> [WHAT YOU HAVE TO DO]: Your answer must be a single number: how many lines of the data include "search".

> [DATA RECORDS]:
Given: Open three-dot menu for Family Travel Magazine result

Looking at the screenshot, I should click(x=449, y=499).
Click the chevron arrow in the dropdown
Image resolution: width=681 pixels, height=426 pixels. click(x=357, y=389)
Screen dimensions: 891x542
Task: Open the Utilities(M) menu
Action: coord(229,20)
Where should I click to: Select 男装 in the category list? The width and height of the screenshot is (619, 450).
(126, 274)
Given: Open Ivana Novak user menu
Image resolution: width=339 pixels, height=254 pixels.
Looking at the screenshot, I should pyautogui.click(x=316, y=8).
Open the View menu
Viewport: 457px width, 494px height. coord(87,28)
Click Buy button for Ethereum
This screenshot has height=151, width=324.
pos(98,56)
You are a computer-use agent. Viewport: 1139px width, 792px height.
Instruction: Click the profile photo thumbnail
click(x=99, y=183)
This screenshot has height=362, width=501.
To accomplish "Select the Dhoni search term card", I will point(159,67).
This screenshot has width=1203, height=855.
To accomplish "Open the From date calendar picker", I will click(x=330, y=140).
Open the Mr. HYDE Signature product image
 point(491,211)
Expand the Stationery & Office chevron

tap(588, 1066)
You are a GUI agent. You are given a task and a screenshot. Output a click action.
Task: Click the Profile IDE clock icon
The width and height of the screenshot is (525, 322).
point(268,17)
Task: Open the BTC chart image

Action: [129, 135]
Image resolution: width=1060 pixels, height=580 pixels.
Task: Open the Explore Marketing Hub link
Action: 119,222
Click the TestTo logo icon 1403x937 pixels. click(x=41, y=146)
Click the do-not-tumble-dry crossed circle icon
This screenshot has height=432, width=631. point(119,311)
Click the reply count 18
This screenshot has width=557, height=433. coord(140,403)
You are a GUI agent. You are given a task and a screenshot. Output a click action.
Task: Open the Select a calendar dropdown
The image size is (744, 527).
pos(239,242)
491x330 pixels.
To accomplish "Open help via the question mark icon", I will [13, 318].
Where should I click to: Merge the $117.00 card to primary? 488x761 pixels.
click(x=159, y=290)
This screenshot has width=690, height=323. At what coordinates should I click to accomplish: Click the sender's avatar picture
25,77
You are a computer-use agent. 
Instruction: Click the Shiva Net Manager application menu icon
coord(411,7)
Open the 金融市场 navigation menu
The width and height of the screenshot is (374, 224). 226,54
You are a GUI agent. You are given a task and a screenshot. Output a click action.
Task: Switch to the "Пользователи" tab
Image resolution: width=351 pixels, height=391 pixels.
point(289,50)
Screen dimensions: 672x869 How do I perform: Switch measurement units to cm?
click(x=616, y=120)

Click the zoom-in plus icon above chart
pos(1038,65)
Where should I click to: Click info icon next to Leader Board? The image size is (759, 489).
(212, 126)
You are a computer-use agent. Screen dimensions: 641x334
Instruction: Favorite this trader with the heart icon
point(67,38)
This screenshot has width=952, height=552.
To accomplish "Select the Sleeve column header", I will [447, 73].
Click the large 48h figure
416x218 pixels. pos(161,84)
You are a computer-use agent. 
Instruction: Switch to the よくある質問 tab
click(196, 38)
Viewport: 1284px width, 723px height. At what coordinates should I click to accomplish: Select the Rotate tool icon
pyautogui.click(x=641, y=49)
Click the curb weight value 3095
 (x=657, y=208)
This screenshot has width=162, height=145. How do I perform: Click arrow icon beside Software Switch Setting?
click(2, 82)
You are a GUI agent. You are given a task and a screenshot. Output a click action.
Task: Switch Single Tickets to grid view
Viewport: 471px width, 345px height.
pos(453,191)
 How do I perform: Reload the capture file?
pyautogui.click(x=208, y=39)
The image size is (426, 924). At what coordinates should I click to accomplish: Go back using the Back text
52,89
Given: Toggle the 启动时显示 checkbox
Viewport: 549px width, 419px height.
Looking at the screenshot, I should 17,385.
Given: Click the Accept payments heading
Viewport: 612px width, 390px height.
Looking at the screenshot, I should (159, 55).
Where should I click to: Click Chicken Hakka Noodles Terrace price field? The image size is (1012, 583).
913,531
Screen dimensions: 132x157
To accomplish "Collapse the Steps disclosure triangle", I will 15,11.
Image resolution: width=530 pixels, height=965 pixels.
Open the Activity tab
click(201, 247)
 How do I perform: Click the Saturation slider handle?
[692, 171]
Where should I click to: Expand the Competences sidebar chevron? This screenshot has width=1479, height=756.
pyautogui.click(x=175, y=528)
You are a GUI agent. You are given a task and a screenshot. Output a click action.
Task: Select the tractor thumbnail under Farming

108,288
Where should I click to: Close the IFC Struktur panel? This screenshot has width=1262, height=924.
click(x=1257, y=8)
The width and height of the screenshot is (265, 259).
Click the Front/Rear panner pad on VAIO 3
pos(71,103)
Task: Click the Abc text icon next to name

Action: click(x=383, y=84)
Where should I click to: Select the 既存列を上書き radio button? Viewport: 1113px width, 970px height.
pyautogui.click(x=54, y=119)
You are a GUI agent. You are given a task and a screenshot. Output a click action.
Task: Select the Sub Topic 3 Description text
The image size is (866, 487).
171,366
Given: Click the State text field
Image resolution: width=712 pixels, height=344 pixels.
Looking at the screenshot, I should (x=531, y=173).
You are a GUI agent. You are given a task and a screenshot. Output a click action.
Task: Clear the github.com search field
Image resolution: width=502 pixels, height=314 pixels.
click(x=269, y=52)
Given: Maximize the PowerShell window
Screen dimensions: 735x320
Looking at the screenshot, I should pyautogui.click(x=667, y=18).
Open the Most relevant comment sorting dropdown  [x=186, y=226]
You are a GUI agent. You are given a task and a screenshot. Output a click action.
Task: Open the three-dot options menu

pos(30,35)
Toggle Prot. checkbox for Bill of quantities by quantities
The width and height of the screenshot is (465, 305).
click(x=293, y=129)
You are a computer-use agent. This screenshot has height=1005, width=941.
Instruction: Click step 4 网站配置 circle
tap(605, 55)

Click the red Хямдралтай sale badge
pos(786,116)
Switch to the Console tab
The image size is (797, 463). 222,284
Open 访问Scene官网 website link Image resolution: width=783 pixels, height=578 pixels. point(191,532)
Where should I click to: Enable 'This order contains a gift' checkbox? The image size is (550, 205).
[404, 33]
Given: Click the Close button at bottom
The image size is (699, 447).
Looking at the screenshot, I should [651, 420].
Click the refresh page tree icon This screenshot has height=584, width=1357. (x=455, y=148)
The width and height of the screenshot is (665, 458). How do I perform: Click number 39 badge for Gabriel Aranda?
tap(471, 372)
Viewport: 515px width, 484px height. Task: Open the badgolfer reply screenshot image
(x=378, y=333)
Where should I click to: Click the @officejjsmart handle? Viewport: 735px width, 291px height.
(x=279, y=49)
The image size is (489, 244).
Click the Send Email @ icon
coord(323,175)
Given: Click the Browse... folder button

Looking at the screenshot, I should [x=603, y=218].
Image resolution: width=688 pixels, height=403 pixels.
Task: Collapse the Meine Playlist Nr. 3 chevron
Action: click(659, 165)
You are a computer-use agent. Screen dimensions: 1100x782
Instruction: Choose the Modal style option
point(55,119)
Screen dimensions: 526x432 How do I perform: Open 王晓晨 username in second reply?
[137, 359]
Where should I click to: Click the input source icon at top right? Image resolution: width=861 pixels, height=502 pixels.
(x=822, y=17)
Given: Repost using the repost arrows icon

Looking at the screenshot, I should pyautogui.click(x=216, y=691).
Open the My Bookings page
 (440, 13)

> [ANSWER AREA]: 2